La pilule bleue permet à la personne de rester dans la réalité fabriquée de la Matrice ; la rouge sert de « balise » à la personne dans le monde réel et la prépare à être "déconnectée" de la Matrice. Une fois que l'on choisit la pilule rouge ou bleue, le choix est irrévocable. Neo prend la pilule rouge et se réveille dans le monde réel, où il est expulsé d'une chambre pleine de liquide dans laquelle il a été inconscient. Sauvé et récupéré à bord du navire de son mentor, Morpheus, qui lui montre la vraie nature de la Matrice: une simulation informatique détaillée de la Terre à la fin du XXe siècle. Elle a été créée pour maintenir dociles les esprits des humains tandis que leurs corps sont stockés dans d'énormes centrales électriques, où leur chaleur corporelle et leur bioélectricité sont consommées comme énergie par les machines qui les ont asservis[2].

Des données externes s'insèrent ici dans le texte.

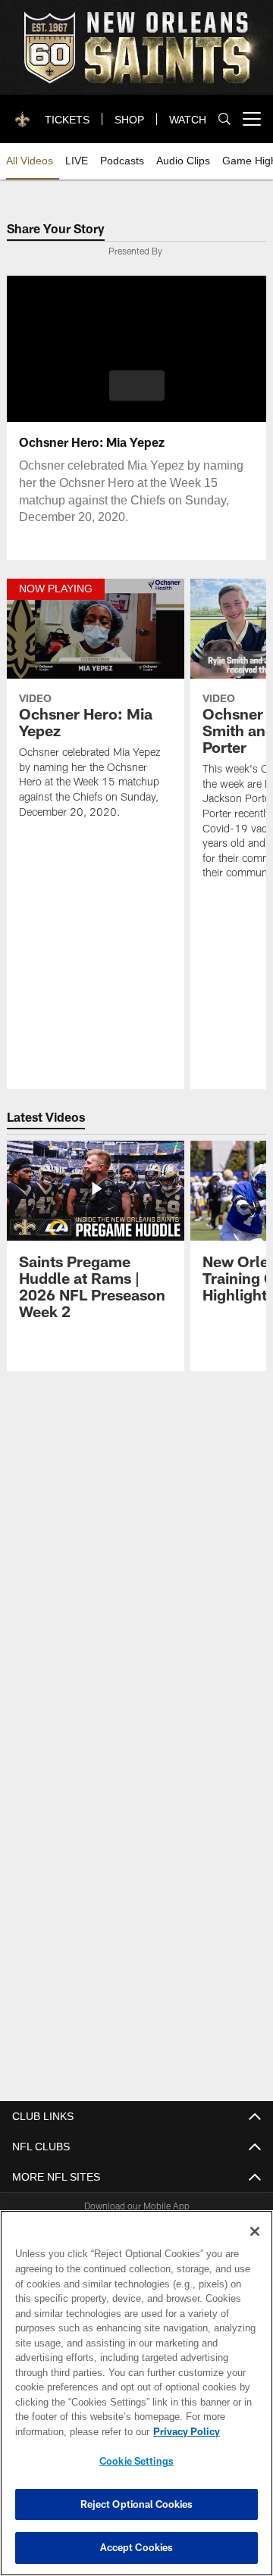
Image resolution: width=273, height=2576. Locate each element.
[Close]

Inspirations philosophiques et religieuses
Le film Matrix (1999), réalisé par les Wachowski, fait référence à des mythes historiques et à la philosophie, notamment le gnosticisme, l'existentialisme et le nihilisme[3],[4]. La prémisse du film ressemble à l'allégorie de la caverne de Platon[5],[6], au "Zhuangzi rêva qu'il était un papillon" de Zhuangzi, au doute cartésien et au malin génie de René Descartes[7],[8], aux réflexions de Kant sur le phénomène par rapport au Ding an sich, à la "machine à expériences" de Robert Nozick[9], au concept de réalité simulée et à l'expérience du cerveau dans une cuve[10],[11]. Matrix fait très clairement référence à Alice au pays des merveilles avec les expressions "le lapin blanc" et "le terrier du lapin", et fait également référence au chemin de découverte de Néo comme étant le "pays des merveilles".
Autres utilisations
Métaphore populaire pour les idéologues
Certains groupes d'idéologies reposant sur l'opposition à un ordre établi ou supposé comme tel reprennent à leur compte la métaphore du choix de la pilule pour se différencier de ceux qui choisissent de rester dans l'ignorance et "faire de beaux rêves"[12],[13],[14],[15],[16],[17].
Le thème est notamment populaire, en 2022, auprès de la fachosphère française[18]et des complotistes[19].
Articles connexes
Notes et références
- Céline Biourge, « "Matrix" : auriez-vous pris la pilule bleue ou la rouge ? » [archive du ], sur RTBF TV,
- (es) José. Cantillo Carmona, Dilemas morales : un aprendizaje de valores mediante el diálogo, Nau Llibres, (ISBN 84-7642-706-9, 978-84-7642-706-4 et 84-7642-702-6, OCLC 433689632, lire en ligne)
- (en-US) Edward Rothstein, « Philosophers Draw On a Film Drawing On Philosophers », The New York Times, (ISSN 0362-4331, lire en ligne, consulté le )
- (en) « Journal of Religion & Film: Wake Up! Gnosticism and Buddhism in The Matrix by Frances Flannery-Daily and Rachel Wagner » [archive du ], sur unomaha.edu (consulté le )
- (en) Glenn Yeffeth, Taking the Red Pill: Science, Philosophy and the Religion in the Matrix, BenBella Books, Inc., (ISBN 978-1-932100-02-0, lire en ligne)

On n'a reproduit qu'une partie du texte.